I do think the current output format is nice because a text editor makes sense for editing multiple tags at once. Having to ensure I add a backslash at the end of each line can be tedious.

How about this as a proposal for the format: since tag names should not begin with whitespace, declare that any line that begins with a HORIZONTAL TAB character is a continuation of the previous tag. On input, the initial TAB is removed from continuation lines. On output, a TAB is added after an embedded LINEFEED.

Side note Unimportant thoughts that occur to me as I think about implementing this: * For DOS CR-LF support, leaving CARRIAGE RETURN unchanged on input or output should suffice. * As a convenience to people editing an opustags file, on input a completely empty line can be treated the same as a line containing only a single TAB.

Yes, there are problems with the idea: for example, a person may try to add spaces instead of a single TAB and end up with an inscrutable error, or they may use multiple TABs for indentation and be surprised when only the first one is removed. However, it would be a better situation than the current state.

I might be able to make a patch to do such a thing, but I'd want to know if it's something you would even want or if there's some fatal flaw in my logic that I'm overlooking.

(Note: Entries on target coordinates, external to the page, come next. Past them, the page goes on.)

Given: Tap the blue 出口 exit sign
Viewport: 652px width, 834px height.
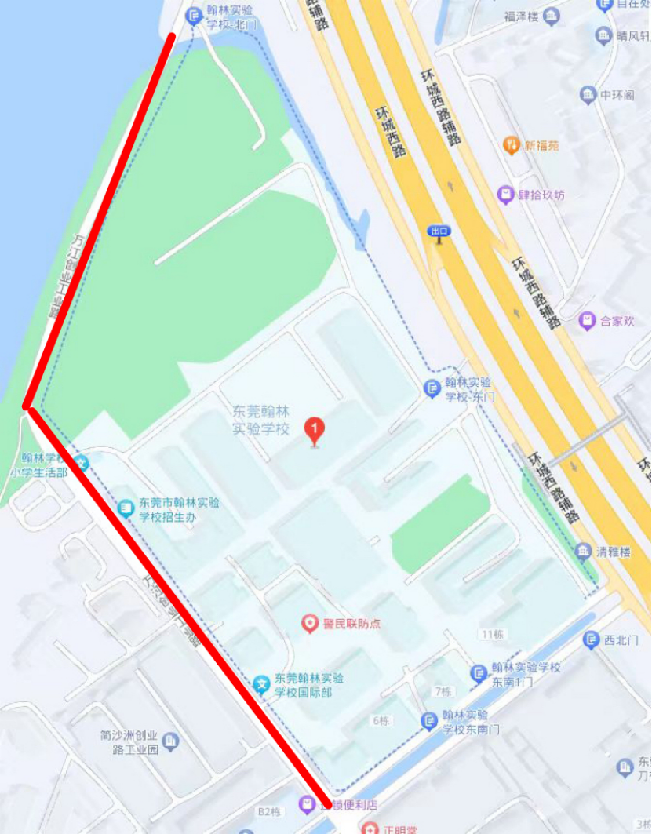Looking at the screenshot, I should pyautogui.click(x=439, y=231).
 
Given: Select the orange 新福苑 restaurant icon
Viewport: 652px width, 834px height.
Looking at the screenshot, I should pyautogui.click(x=511, y=144).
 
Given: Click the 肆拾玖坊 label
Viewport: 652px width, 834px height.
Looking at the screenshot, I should pyautogui.click(x=541, y=195).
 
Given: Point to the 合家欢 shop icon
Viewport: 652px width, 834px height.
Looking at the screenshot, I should pyautogui.click(x=585, y=320).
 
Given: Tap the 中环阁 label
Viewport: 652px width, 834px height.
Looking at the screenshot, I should pyautogui.click(x=616, y=96).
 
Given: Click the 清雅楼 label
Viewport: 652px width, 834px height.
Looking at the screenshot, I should pyautogui.click(x=614, y=552).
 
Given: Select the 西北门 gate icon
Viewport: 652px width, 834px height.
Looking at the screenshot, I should pyautogui.click(x=592, y=640).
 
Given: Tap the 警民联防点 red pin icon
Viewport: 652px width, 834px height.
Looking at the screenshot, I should pyautogui.click(x=311, y=624).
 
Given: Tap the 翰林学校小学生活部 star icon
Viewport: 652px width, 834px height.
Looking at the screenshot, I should pyautogui.click(x=82, y=463).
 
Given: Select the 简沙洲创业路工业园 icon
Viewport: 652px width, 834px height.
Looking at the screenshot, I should pyautogui.click(x=170, y=740).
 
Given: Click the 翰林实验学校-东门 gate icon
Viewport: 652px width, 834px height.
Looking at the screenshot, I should pyautogui.click(x=432, y=388).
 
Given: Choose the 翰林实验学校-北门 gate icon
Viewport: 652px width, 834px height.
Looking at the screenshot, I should pyautogui.click(x=194, y=15).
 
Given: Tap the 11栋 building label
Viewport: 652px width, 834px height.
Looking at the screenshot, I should pyautogui.click(x=492, y=634).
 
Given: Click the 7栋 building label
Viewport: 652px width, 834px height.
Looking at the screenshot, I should pyautogui.click(x=443, y=691).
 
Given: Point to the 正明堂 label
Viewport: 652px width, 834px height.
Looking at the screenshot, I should pyautogui.click(x=402, y=829).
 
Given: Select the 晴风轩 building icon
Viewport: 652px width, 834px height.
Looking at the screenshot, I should pyautogui.click(x=603, y=35).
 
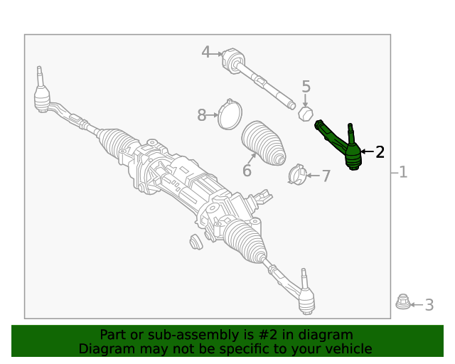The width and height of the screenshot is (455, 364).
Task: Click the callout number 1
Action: tap(403, 172)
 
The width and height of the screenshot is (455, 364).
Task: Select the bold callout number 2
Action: tap(380, 151)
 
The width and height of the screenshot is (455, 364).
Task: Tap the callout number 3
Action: tap(429, 305)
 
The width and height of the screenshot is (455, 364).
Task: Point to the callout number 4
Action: tap(206, 52)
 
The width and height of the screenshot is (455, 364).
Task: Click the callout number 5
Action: tap(306, 87)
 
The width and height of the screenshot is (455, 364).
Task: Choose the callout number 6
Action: tap(247, 171)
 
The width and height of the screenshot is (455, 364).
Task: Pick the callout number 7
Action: tap(326, 176)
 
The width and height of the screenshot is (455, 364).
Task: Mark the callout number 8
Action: tap(202, 114)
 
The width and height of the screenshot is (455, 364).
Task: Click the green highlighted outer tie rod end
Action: tap(346, 147)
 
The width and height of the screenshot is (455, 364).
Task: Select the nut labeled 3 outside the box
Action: tap(402, 304)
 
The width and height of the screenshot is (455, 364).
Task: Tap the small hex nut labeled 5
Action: tap(305, 113)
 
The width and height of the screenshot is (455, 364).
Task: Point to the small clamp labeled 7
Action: tap(298, 173)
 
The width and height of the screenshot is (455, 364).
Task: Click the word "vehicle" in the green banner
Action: tap(347, 349)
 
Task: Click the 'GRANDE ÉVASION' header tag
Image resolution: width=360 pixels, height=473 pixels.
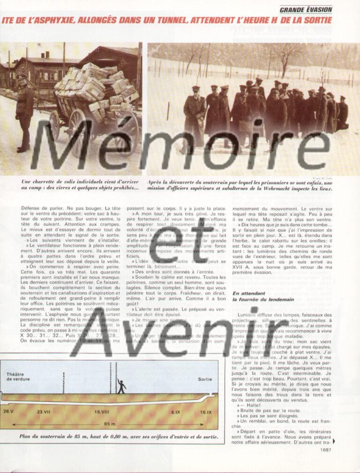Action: pyautogui.click(x=306, y=9)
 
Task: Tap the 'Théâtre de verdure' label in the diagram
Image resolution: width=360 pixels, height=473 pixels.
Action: pyautogui.click(x=18, y=376)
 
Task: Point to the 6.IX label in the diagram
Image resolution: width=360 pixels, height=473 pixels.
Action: pyautogui.click(x=176, y=412)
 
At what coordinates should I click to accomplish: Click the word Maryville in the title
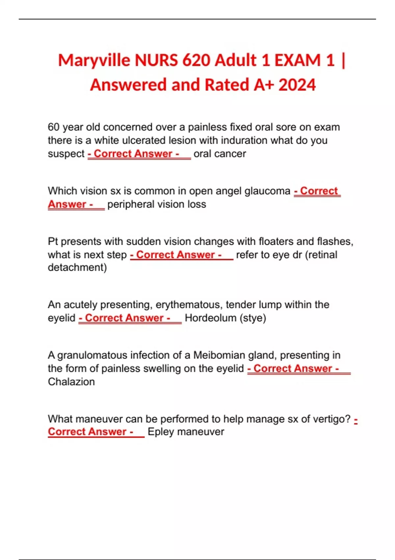pos(94,61)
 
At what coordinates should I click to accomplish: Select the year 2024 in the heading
pos(297,85)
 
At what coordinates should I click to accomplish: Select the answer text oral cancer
pos(220,154)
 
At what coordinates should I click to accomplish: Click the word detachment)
pos(77,267)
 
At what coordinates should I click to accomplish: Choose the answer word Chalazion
pos(71,382)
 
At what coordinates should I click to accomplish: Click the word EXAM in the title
pos(297,60)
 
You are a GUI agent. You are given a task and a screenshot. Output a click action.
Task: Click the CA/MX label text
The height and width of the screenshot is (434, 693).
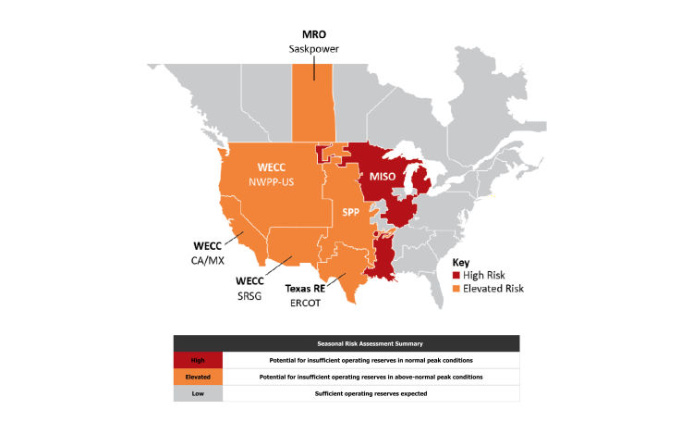click(x=210, y=260)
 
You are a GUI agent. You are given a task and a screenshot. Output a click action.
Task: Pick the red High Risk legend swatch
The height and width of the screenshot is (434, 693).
click(x=456, y=276)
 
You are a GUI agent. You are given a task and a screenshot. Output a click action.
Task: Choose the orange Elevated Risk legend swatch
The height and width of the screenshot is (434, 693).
click(x=456, y=289)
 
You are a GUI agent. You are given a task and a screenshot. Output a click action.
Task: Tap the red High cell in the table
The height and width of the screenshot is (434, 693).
click(x=199, y=360)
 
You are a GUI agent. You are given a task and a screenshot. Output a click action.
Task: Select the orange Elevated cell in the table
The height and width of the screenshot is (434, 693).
click(x=199, y=377)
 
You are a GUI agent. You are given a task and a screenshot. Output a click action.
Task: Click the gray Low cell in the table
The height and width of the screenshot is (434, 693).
click(x=199, y=393)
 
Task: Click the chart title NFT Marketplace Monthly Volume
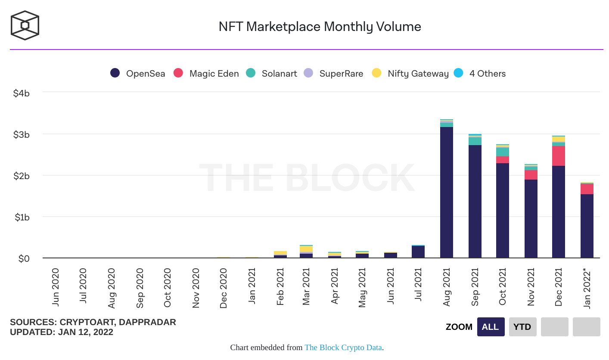click(x=320, y=27)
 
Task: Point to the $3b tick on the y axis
click(x=21, y=135)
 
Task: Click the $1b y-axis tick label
click(x=21, y=217)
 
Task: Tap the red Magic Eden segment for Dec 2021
click(x=559, y=156)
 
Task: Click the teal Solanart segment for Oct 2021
click(x=503, y=152)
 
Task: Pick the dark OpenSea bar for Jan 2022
click(x=587, y=226)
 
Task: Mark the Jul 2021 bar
click(x=418, y=252)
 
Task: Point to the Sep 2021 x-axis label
click(x=475, y=287)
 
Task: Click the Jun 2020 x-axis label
click(x=55, y=287)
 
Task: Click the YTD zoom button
click(x=522, y=327)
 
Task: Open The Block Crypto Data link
click(x=343, y=348)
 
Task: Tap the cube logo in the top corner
click(x=25, y=25)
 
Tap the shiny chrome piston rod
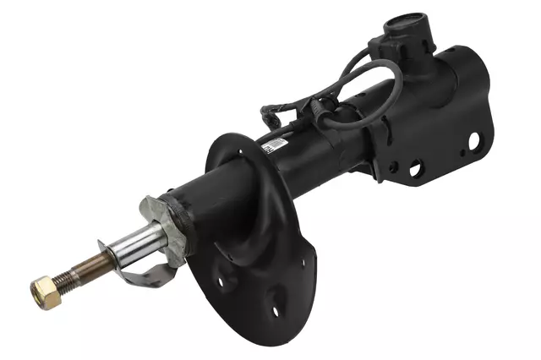click(x=136, y=246)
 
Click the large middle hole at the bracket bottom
click(x=416, y=170)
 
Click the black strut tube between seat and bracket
click(x=321, y=144)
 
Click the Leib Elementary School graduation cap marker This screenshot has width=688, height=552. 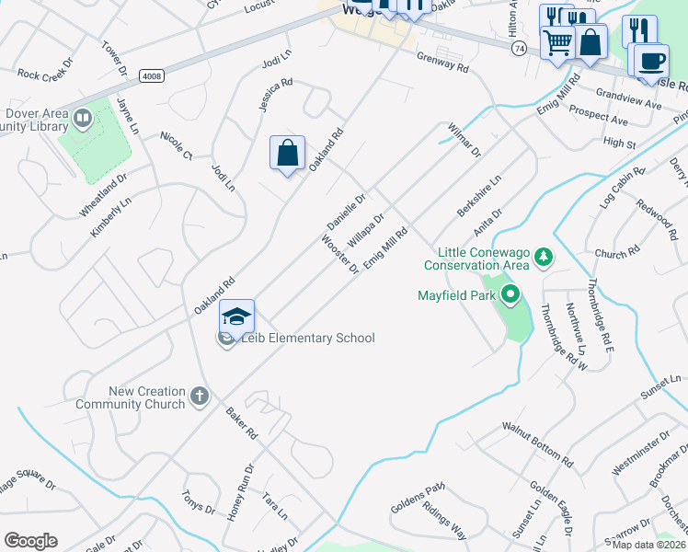[236, 316]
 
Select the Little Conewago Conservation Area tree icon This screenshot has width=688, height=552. [544, 256]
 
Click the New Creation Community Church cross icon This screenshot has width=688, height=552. [200, 397]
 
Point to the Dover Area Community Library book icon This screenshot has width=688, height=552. [83, 118]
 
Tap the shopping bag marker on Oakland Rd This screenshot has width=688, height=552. [287, 153]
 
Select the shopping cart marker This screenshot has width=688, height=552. [557, 41]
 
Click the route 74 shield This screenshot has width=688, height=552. [521, 47]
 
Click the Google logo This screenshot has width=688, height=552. [30, 541]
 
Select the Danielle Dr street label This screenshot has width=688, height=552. [348, 212]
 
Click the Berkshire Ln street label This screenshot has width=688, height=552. [478, 197]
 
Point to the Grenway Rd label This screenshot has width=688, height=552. [442, 63]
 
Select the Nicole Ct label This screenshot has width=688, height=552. [176, 143]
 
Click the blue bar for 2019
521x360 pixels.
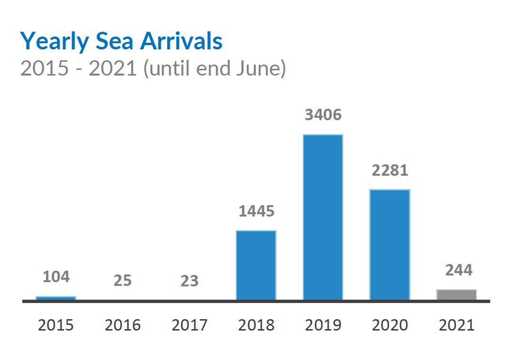click(x=323, y=217)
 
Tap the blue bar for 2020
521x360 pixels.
click(x=390, y=245)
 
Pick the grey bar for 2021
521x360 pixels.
click(x=456, y=294)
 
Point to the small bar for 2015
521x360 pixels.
click(x=56, y=298)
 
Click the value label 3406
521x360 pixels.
click(x=323, y=115)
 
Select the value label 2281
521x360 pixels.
click(x=390, y=170)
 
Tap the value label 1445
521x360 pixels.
click(x=256, y=211)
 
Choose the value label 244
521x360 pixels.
click(x=459, y=270)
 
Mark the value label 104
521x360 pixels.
click(x=56, y=277)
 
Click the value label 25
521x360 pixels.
click(x=122, y=281)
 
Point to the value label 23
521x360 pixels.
click(x=189, y=281)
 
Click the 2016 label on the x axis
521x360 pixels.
click(x=122, y=325)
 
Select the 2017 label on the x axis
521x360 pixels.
click(x=189, y=325)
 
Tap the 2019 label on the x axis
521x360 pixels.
click(x=323, y=325)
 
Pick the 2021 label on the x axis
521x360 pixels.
click(x=456, y=325)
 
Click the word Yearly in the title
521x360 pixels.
click(x=54, y=42)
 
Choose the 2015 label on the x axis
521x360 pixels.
click(x=56, y=325)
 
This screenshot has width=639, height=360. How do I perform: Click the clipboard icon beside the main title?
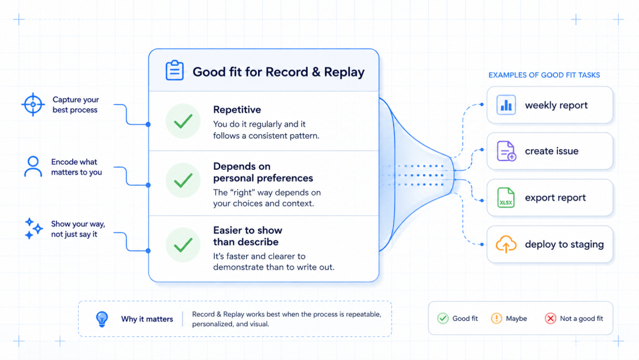pos(175,70)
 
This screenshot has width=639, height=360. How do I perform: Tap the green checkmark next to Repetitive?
pos(183,121)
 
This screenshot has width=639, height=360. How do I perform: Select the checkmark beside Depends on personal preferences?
pos(183,180)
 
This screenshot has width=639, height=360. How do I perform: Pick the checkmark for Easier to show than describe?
pos(183,245)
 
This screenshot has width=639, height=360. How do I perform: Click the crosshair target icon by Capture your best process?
pos(33,104)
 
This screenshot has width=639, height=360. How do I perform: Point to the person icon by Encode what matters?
pos(33,166)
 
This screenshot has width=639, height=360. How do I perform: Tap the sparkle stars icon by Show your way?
pos(33,229)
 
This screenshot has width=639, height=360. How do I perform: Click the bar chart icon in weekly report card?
pos(506,105)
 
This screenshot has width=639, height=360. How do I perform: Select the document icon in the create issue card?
pos(506,151)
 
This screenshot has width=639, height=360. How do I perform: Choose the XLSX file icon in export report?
pos(506,198)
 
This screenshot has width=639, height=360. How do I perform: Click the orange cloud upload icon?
pos(506,244)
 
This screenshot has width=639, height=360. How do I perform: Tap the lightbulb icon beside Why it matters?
pos(102,319)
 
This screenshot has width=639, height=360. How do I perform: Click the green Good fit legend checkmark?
pos(443,319)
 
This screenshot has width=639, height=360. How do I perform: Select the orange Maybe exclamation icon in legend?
pos(496,319)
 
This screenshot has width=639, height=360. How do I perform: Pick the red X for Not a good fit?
pos(551,319)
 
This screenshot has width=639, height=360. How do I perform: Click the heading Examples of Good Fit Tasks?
pos(544,75)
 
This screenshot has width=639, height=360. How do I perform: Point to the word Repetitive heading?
pos(237,110)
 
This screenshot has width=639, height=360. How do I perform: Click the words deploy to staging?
pos(564,244)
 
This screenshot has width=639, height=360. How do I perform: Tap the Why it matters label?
pos(147,319)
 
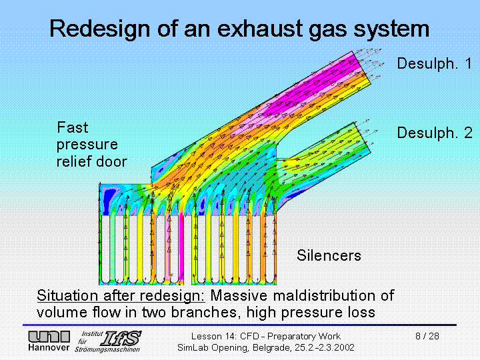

fmang commented 2 years ago

Your proposal to use exactly one tab as a prefix for continuation is intuitive, convenient, robust and simple. I like it.

Concerning the edge case, I suggest that:

  1. If opustags detects a line starting with spaces, it fails with an explicit error.

  2. Empty lines are implictly treated like a continuation (your idea is good), unless it’s the last continuation line. Basically, empty lines separating tags should be ignored:

    X=123
           Continuation.
    
    Y=456
  3. If the equal sign is immediately followed by a line feed, then the value should begin at the first continuation line, like this:

    X=
           First line.
           Second line.

    I think this is more readable, and should be preferred when outputting the tags.

These three points are nice to haves, so I suggest you ignore them for your first PR.

Overall, I think this is a good enhancement and would be glad to merge it if you make a patch.

hackerb9 commented 2 years ago

Okay, I have a basic implementation working which roundtrips correctly for my files. I appear to have an error in my memory allocation logic, though. (Core dumps when I test read_comments with varying lengths of data). It probably has a simple fix, but it's past midnight and I don't see it right now. Do you?

I used realloc() to fit with the existing code that uses C's getline() and free(), but maybe getline should be replaced with whatever the C++ equivalent is so we don't have to worry about these sort of memory errors.

fmang commented 2 years ago

Let’s focus on the printing first. I notice that you use insert() to add the tab characters, which is costly. You’d better reuse the first scan and compute newline_count instead of has_newlines, then allocate an std::string of size comment.size() + newline_count, and fill it character by character using operator [].

hackerb9 commented 2 years ago

That sounds like a reasonable optimization to make.

hackerb9 commented 2 years ago

I made the optimization.

The worst case scenario for the std::string insert method is a comment with 64K of newlines. Runtime for that improved by 15x, but the absolute gain was small (went from 47 ms to 3 ms). Was it worth it given that copying by hand is a little bit uglier and worst case scenarios are rare? Maybe not yet. I believe it will be more obviously a good thing once comments larger than 64K are allowed.

fmang commented 2 years ago

Note that the performance multiplier you measured is not constant. The complexity went from O(n^2) to O(n). I don’t think opustags will suffer from performance issues anytime soon, but writing linear-time implementations is easy enough to be worth the effort I think.

Could you please squash your commits and make a pull request for the printing part only? It’s gonna be easier for me to review.

fmang commented 1 year ago

@hackerb9 I plan to make a new release soon and consider solving this issue too. Are you interested in making the pull request, or would you rather I finalize this myself?

fmang commented 1 year ago

I’ve started looking further into it in order to finalize the feature. I’ll probably keep your implementation proposal for history but began reworking it.

fmang commented 1 year ago

Ready for the next release.